===== DOCUMENT EXCERPT =====

Skip to content

Service Health Monitor

The ServiceHealthMonitor performs periodic health checks on dependent services (Redis, YOLO26, Nemotron) and automatically attempts recovery with exponential backoff when failures are detected.

Source File: backend/services/health_monitor.py

Overview

The ServiceHealthMonitor:

  • Periodically checks health of all configured services
  • Automatically restarts services with exponential backoff on failure
  • Configurable max retries before giving up
  • Broadcasts service status changes via WebSocket
  • Maintains health event history for debugging
  • Supports graceful shutdown

Configuration

The health monitor is configured per-service via ServiceConfig:

| Parameter | Type | Description | | ----------------- | ------- | ----------------------------------------------- | -------------------------------------------------- | | name | str | Service name (e.g., "redis", "yolo26") | | health_endpoint | str | URL for health check | | restart_cmd | str | None | Command to restart service (None disables restart) | | max_retries | int | Maximum restart attempts before giving up | | backoff_base | float | Base delay for exponential backoff (seconds) | | check_interval | float | Interval between health checks (default: 15.0s) |

Initialization

The ServiceHealthMonitor is initialized with a service manager and list of services to monitor (backend/services/health_monitor.py:59-89):

def __init__(
    self,
    manager: ServiceManager,
    services: list[ServiceConfig],
    broadcaster: EventBroadcaster | None = None,
    check_interval: float = 15.0,
    max_events: int = 100,
) -> None:
    self._manager = manager
    self._services = services
    self._broadcaster = broadcaster
    self._check_interval = check_interval
    self._failure_counts: dict[str, int] = {}
    self._running = False
    self._task: asyncio.Task[None] | None = None
    self._health_events: deque[HealthEvent] = deque(maxlen=max_events)

===== EXTRACTED ENTRIES =====

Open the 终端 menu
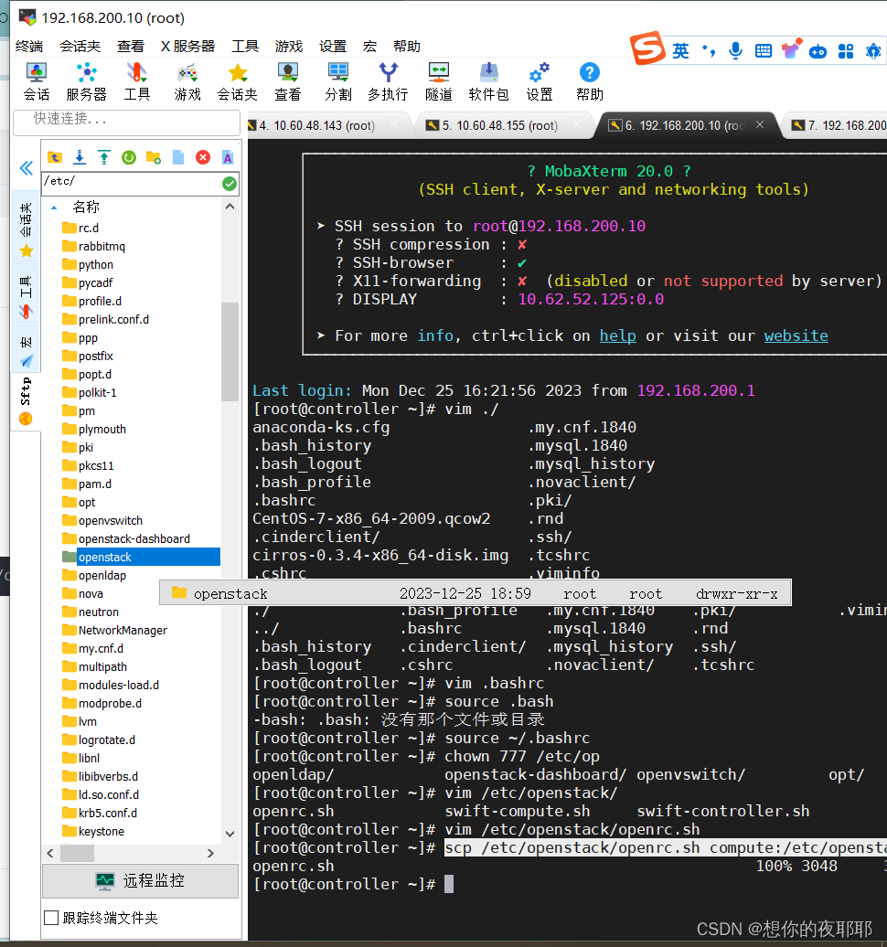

=====
===== EXTRACTED ENTRIES =====

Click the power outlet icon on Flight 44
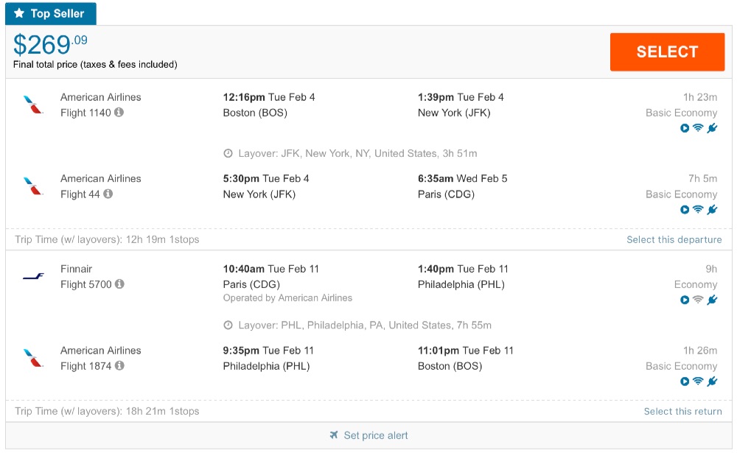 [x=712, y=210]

=====

• _EXERCISE_
Proceed with the documentation page on the service health monitor, starting right after its last line of code. The material above was taken from a different source than the text.

• _EXPECTED OUTPUT_
Service Status Values

Status Description
healthy Service responding normally
unhealthy Health check failed
restarting Restart in progress
restart_failed Restart attempt failed
restart_disabled Service unhealthy but restart disabled
failed Max retries exceeded, giving up

Startup and Shutdown

Startup

The ServiceHealthMonitor is started during application lifespan (backend/main.py:750-756):

service_health_monitor = ServiceHealthMonitor(
    manager=service_manager,
    services=service_configs,
    broadcaster=event_broadcaster,
    check_interval=15.0,
)
await service_health_monitor.start()

The start() method (backend/services/health_monitor.py:91-107):

async def start(self) -> None:
    if self._running:
        logger.warning("ServiceHealthMonitor already running")
        return

    logger.info("Starting ServiceHealthMonitor")
    self._running = True
    self._failure_counts.clear()

    # Start health check loop in background
    self._task = asyncio.create_task(self._health_check_loop())

    logger.info("ServiceHealthMonitor started successfully")

Shutdown

The shutdown sequence (backend/services/health_monitor.py:109-128):

async def stop(self) -> None:
    if not self._running:
        return

    logger.info("Stopping ServiceHealthMonitor")
    self._running = False

    if self._task:
        self._task.cancel()
        with contextlib.suppress(asyncio.CancelledError):
            await self._task
        self._task = None

    logger.info("ServiceHealthMonitor stopped")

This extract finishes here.